> ARTICLE

☆ ☆ ☆

We had a hard time finishing the bottle. It wasn't undrinkable, it was unfriendly
In my early experience with wine, vintage wasn’t a factor when I bought a bottle. I wasn’t aware of the importance of the “drinking window”, a special time when the wine showed its true colours It was a lack of awareness, a kind of innocence. Then came a 2014 Brunello di Montalcino that changed everything.
2014 is said to be a bad year for Brunello. How bad? Well, the famous Brunello producer Biondi-Santi did not make any wine that year. It rained a lot in 2014 and the grapes in most vineyards weren’t worthy. Some vineyards managed a few cases but they did not produce their Reserve wines that year.
I had with me a bottle of the 2014 CastelGiocondo Brunello. Every time I opened my chiller its embossed golden emblem glittered. One rainy day I thought ten years in the bottle was good enough and pulled the cork. My better half likes Brunello. She likes Sangiovese; period. Fragrant lean juice made from red berries improves her view on life. I decanted the wine for a good two hours, swirled it, and poured her a thimble. She sniffed and she frowned as she sipped. There were two minutes of silence. I raised an eyebrow.

☆ ☆ ☆

> DATA BLOCK
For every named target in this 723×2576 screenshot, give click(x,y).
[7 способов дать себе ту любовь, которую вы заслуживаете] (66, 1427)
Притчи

☆ ☆ ☆

> PROBLEM SET
(1) Condense the paragraph of the Brunello article beginning "2014 is said to be a bad year" into a short bulleted list that keeps its main facts.
(2) Supply what comes next in the Brunello article, starting after its final sentence.
The listing has no connection to the Brunello article.

> THE RESULTS
(1)
- 2014 is considered a bad year for Brunello.
- Biondi-Santi, a famous producer, made no wine that year.
- Heavy rain left the grapes in most vineyards unworthy.
- Some vineyards made a few cases but produced no Reserve wines.

(2)
“Tannins are standing at the door and barking,” she said.
“And?”
“Acidity is biting my shins.” She took another sip. “Where is the fruit?”
I poured myself a shot. She was right. Ten years in the bottle, a long decant, and yet the harsh tannins overshadowed everything. We had a hard time finishing the bottle. It wasn’t undrinkable, it was unfriendly. There was a lot of oak on the nose and palate and its trademark tobacco was present but in the battle between oak and fruit, fruit had lost.
This story is from the Winter 2024 edition of Sommelier India.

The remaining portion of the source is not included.